Showing posts with label Surigao del Sur. Show all posts
Showing posts with label Surigao del Sur. Show all posts

Tuesday, February 1, 2011

'Ya Anul

It’s past two in the afternoon and she sets up, inside her tiny hut, her usual necessities for the day’s affair: sacks of baliongan (coconut husk), a makeshift pugon (oven) made of empty oil cans, a long, wooden spatula, and trays of freshly kneaded dough shaped into small circles and ovals.

She loads several baliongan on top of her improvised furnace and smoke ascends as she puts them burning gently.  The soft, plump circles and ovals, neatly arranged on top of green banana leaves in groups of five or six are placed inside the hot pugon, one group after the other.

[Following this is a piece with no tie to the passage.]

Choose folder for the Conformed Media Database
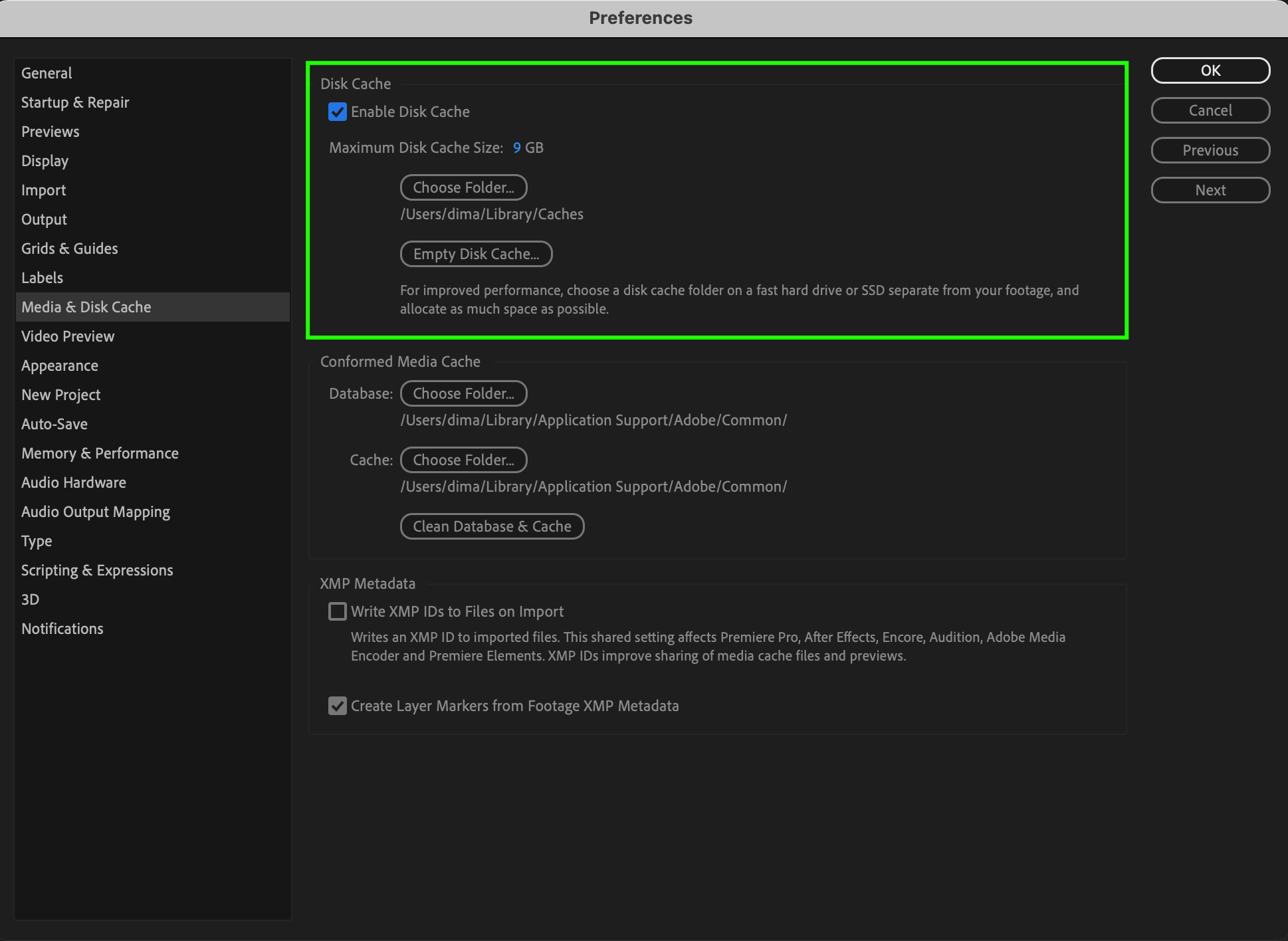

Subsequently, a delicious aroma wafts into the air and sends some gastronomic senses stimulated for an afternoon snack.

'Ya Anul's utilitarian furnace.

‘Ya Anul, as she is fondly called, has no name for her delectable pastry, unlike many popular breadstuffs like cheese bread, mongo bread, and pan de leche. People just come every day to her tiny hut, sitting on the corner of the bus terminal where she bakes the most popular bread in town.
   
Born Arnulfa Lozada in 1933 to Venancio Lozada and Maria Antona, she spent most of her life in Marihatag, Surigao del Sur, where even at her age, she remains an incessant figure on that corner of the bus terminal. Her marriage to Antonio Lacreo of Tagbina, Surigao del Sur in 1955 bore them twelve offspring, sustained by Antonio’s job as a government employee at the munisipyo and the unflagging vitality for her craft. She has once worked as a baker at the elementary school canteen during the Nutribun program in the 1980s.

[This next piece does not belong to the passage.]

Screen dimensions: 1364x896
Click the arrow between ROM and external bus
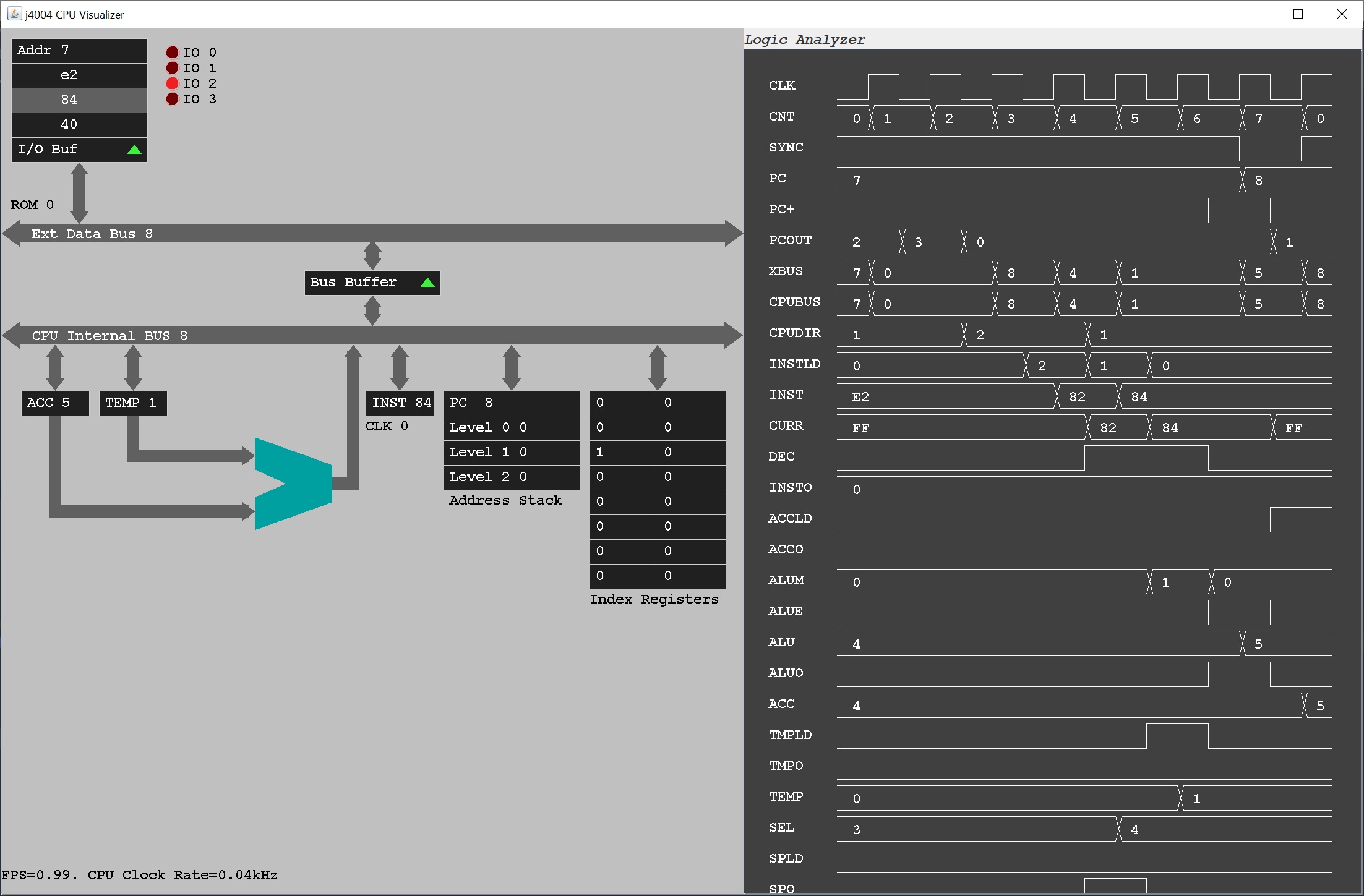(79, 193)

Her process of bread making is left untouched by technology. Kneading is done manually with the help of her children and she sticks with the basic ingredients with no fancy ornamented designs – just plainly shaped as ovals and circles; the oval-shaped being the plain variety and the circle-shaped with bukhayo (sweetened coconut meat strips) fillings inside.

One doesn't need a sophisticated gadget to create something delicious.

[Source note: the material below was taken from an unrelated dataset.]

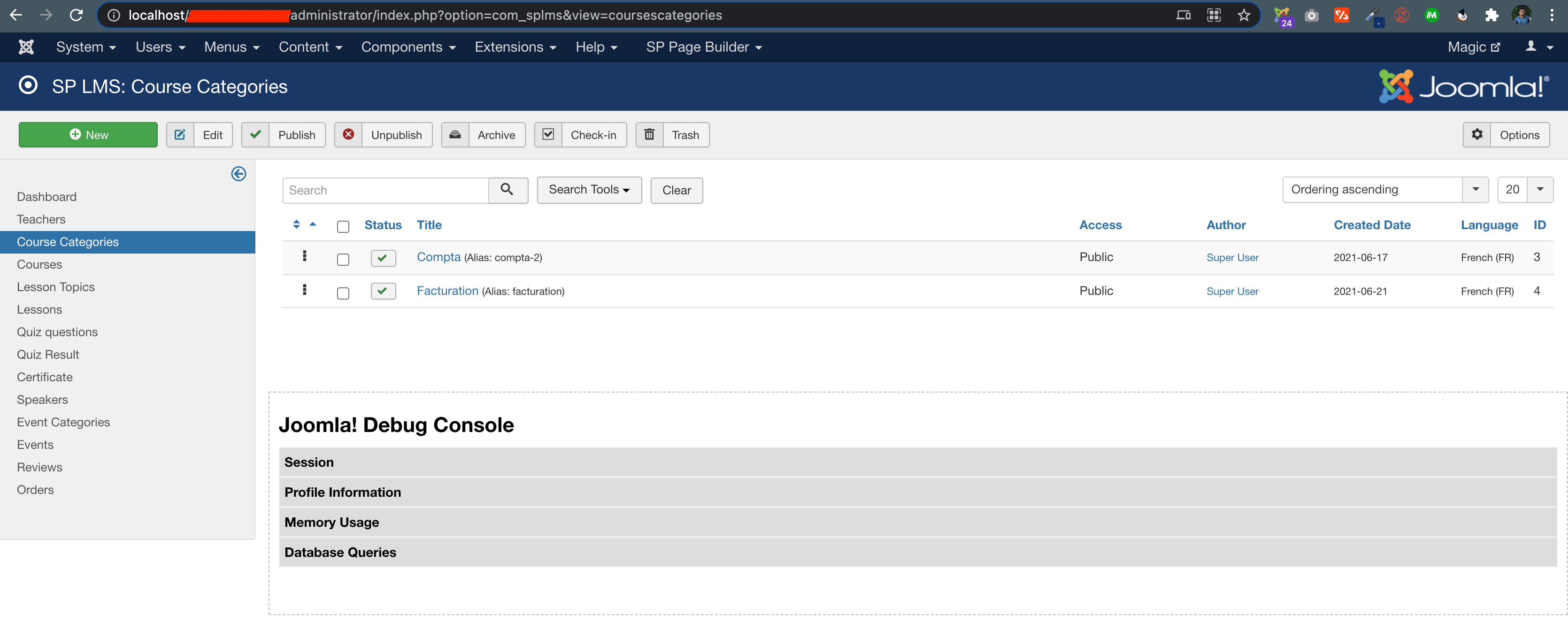The height and width of the screenshot is (632, 1568).
Task: Click the magnifier search button
Action: [x=507, y=190]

Her simple formulation for bread-making, which her children know by heart, is like a family treasure only known to them.  Her youngest son and indispensable assistant Aurelio explains, they follow an accurate and consistent measurement of the ingredients: flour, yeast, salt, sugar, water and a small amount of oil. He adds they put less yeast in their dough unlike many commercial baking processes and they follow a considerable time for proofing (the rest period when the dough is allowed to rise) prior to baking in the oven.

The delicious stuff, seasoned with passion and skill has already been noted, even among the temporary people passing by the bus terminal– drivers, passengers and travelers. The delicious afternoon aroma leads them to that tiny, makeshift hut where ‘Ya Anul and her wooden paddle-like spatula work in constant tandem.

When love and passion are infused into a craft.

At seventy-eight, with many of ‘Ya Anul’s children gone off to marry, she takes pride in her grandchildren, some of them also taking into heart the heritage of her craft. She will continue to bring delight to every afternoon merienda, for soon, that is to be her legacy to her children, her grandchildren, to the people who come to her every day, and to Marihatag in general.  

Note: Apologies for the blurry photos; these were grabbed from the video shot we took of her in 2005. Here's the video link http://www.youtube.com/watch?v=5KIvgofYpGo

Monday, January 24, 2011

Mario Kinghing

You don’t call him Mario. His name is always said full and complete: Mario Kinghing. And it has always been that way. Perhaps there were too many Marios in Marihatag, like the many persons whose names are Dodong, Neneng, and Inday.

But this Mario is not from Marihatag. He is from the farthest, western side of Mindanao, of Muslim descent whose father came to Marihatag on a large fishing boat called balasian in the 1950s.

The rich marine life of Surigao del Sur lured his father into settling in Marihatag. And Tugbungan, near the sabang where the Marihatag River flows out into the vast Pacific, became their home, sustaining their love for the sea and the diverse life beneath it. 

Mario was an indispensable company on his father’s fishing trips, being adept at everything about fishing like his father. He must have learned how to handle a pukot and operate a pumpboat long before he knew how to read. He admits he didn’t like school and would prefer to be at sea with his father as a boy.

Just like his father, he made the sea his sustenance, a life Elma Mondejar of Talacogon unconditionally embraced when he married her in 1974. Fishing was his way of life and his fleet of fishing gear – pukot, langre, subid, and pumpboat were all substantial economic assets for a livelihood that helped him feed and raise nine children.


The construction of new public market at the bus terminal several years ago made a milestone in his life as a fisherman. He moored his pumpboat for good, got himself a stall at the market and went into a business endeavor with his wife

Having established a good network with other fisherfolks from neighboring towns who are into large-scale fishing, it was easy for him to get a suki to deliver his daily, fresh stock of fishes and other seafood to sell. His stall, which he rents for Php280.00 every month, teems with what he says are the most saleable – liplipan (blue marlin), tulingan (tuna), tangigue (Spanish mackerel), nokus (squid), and kuabutan (crayfish). He sells 30 kilos on an average day and peaks during the fiesta in August.


He has ceased from a life of cold, sometimes stormy battles at sea, searching and asking for its bounty. But he never left it altogether. Sometimes, he sets out to the sea alone, his spirit longing for the vast expanse of the ocean. It will remain as a way of life, on that sandy shore of Tugbungan where sunbaked children run barefoot. His periodic longing to set sail will persist for he has forged an innate affinity with the sea.